Es l e b e n lassen, das Tattoo! Das Zeichnen- und Montierjournal des Sonnabends, den 24. September 2014.

[Arbeitswohnung, 18.08 Uhr
Holmboe, Steichquartett N. 10 op. 102 (1969)]
Da ich mich nun entschlossen habe, die letzten Triestbriefe zu schreiben, bevor ich zur Erstellung der zweiten Romanfassung die Notate der → Recherchereise in sie einpflege, aber in den Text schon gestern nicht richtig hineinfand, habe ich den Tag bisher fast ausschließlich mit dem Entwurf der Weiterentwicklung → meines Bioport-Tattoos verbracht:

Sie wissen ja, Freundin, um meine Idee, es ständig sich verändern, gleichsam wachsen zu lassen; im Frühjahr wahrscheinlich werden erste Blätter an die Ranken kommen, möglicherweise danach auch, aber kleine, Blüten. Es soll nicht kitschig werden. Vor dem wird allerdings noch ein kleiner Zusatzeingriff nötig werden. Nämlich ist mir in der Triskelenmitte das Shakti-, mithin Venusdreieck nicht konturiert genug. Zwar habe ich auch daran heute herumgebastelt, aber alles, was ich zuwegebrachte, war mir zu unorganisch, also aufgesetzt. Hier auf der Abbildung zwar ist es deutlich erkennen, nicht aber in der bisherigen Ausführung, da steht es, weil nicht auf der Spitze, sogar falsch:

Da also muß nachgebessert werden. Doch erst einmal die Ranken.

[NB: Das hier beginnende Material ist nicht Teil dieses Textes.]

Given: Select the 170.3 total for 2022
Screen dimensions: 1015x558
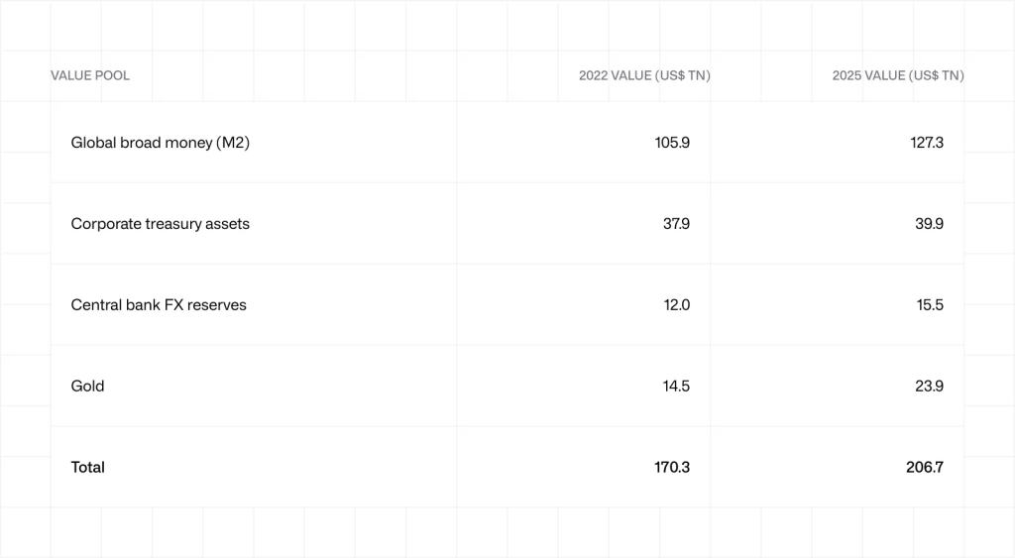Looking at the screenshot, I should tap(672, 468).
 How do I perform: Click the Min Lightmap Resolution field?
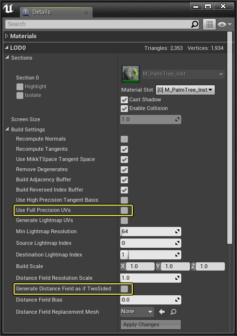coord(151,231)
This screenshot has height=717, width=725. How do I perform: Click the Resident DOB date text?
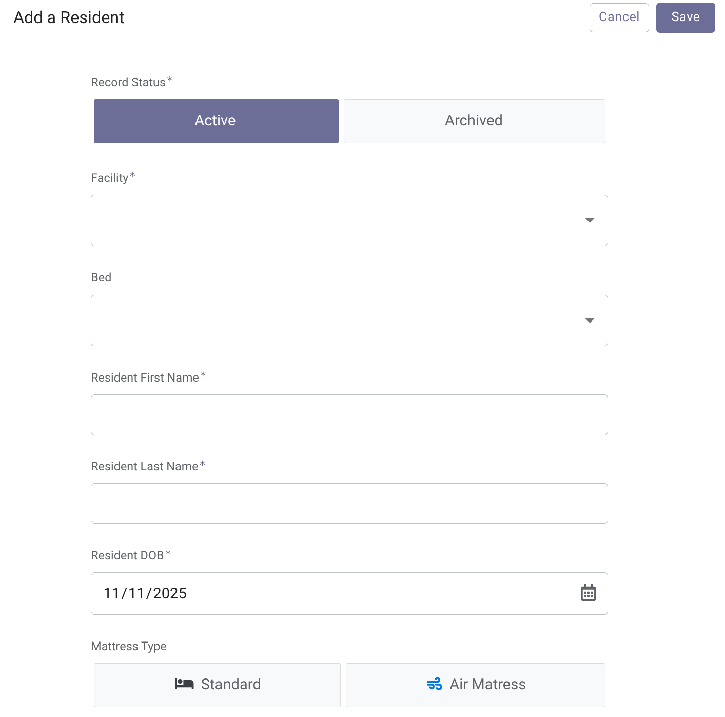click(145, 593)

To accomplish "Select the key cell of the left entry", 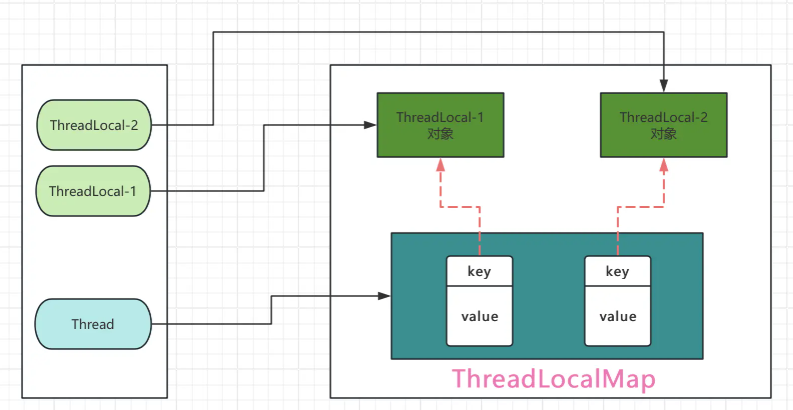I will [x=479, y=271].
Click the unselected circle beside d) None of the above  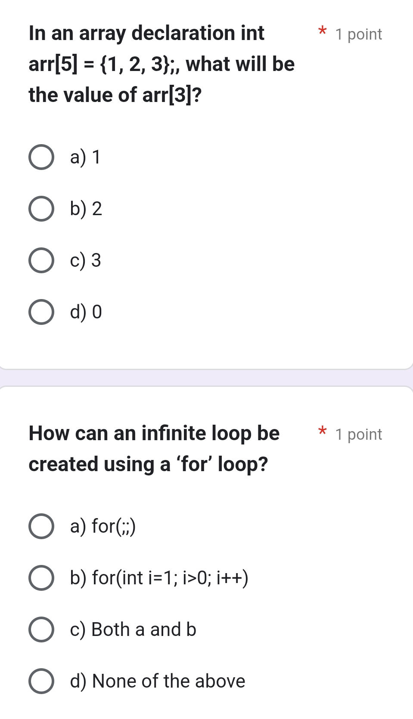41,681
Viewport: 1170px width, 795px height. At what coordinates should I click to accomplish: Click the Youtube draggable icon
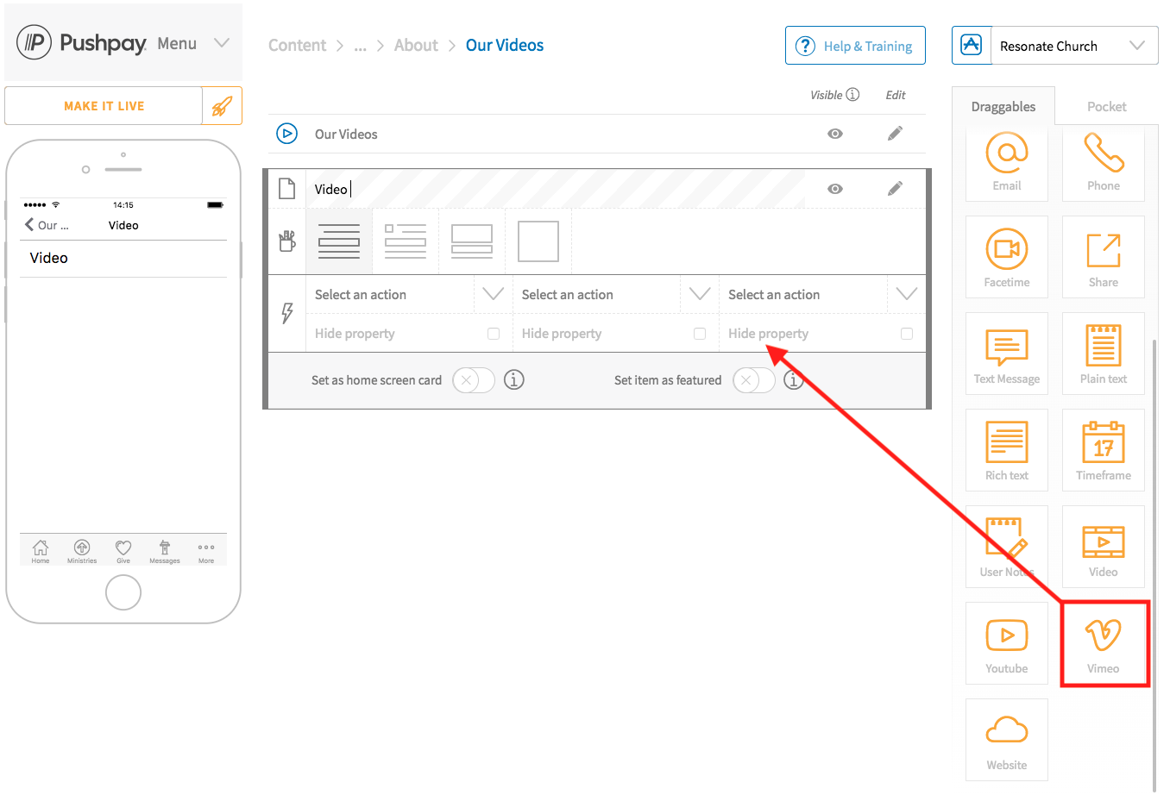[1006, 642]
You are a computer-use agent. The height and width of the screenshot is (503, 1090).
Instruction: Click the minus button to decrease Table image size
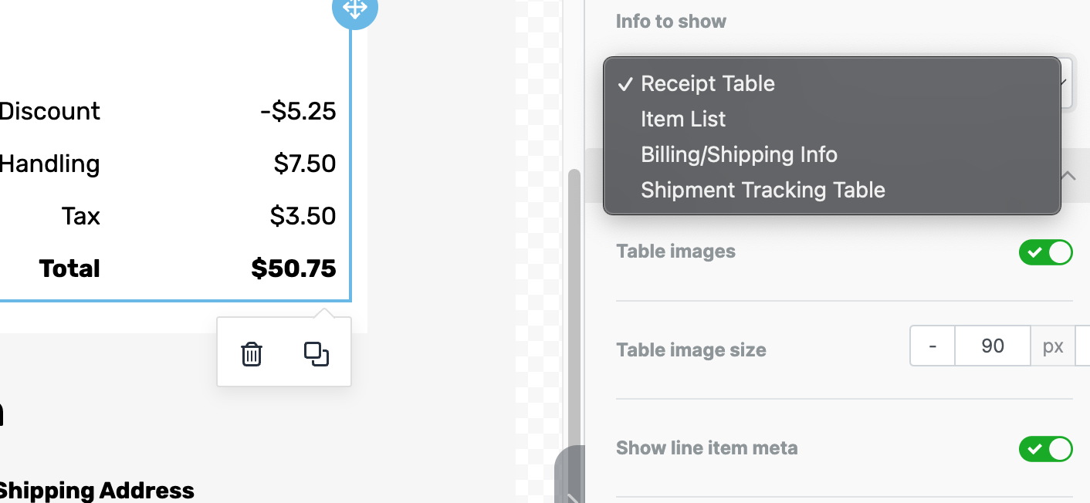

Bin übrigens wieder auf 67 kg; zweieinhalb der während der Reise verlorenen mithin sind trotz der kurzen Krankheit schon wieder drauf. Was ich beruhigend finde. — Ach so, sicherheitshalber noch einmal, weil es sich offenbar noch nicht herumgesprochen hat: Ich habe → die Hamburger Veranstaltung leider absagen müssen, doch wird sie ebenso nachgeholt werden wie die für den 18. 10. geplante Karlsruher, die gestern wiederum mir abgesagt worden ist, leider; die Hamburger soll nun entweder zu Ende Januar oder Februar stattfinden, die Karlsruher in eben diesem Zeitraum. Bitte schauen Sie in der rechten Spalte unter „Veranstaltungen“; sowie der genaue Termin steht, wird er dort eingefügt werden.

Ihr ANH

P.S.: Gestern abend noch einen sehr schönen Gesprächsabend mit Hendrik Jackson verbracht, viel und lang außer über auch Persönliches über vor allem Lyrik gesprochen. Mit der meinen habe er Probleme – was aber so gut zu erläutern vermochte, daß es nicht die Spur schmerzhaft sondern, glaube ich, der Beginn einer Diskussion war, die in Lyrikerkreisen zu führen ich mir doch immer so gewünscht habe. Ich gab ihm → Das Ungeheuer Muse mit. Und tatsächlich mailte er mir heute schon einen ausführlichen kritischen Brief → zur Entsteigenden, auf den ich aber erst wieder im persönlichen Gespräch reagieren werde; und kurz darauf landete eine zweite, diesmal hellauf begeisterte Mail in meinem Postfach, diesmal zu → Ich habe so geweint im Schlaf.
Dieses 1 : 1 gefällt mir selbstredend sehr.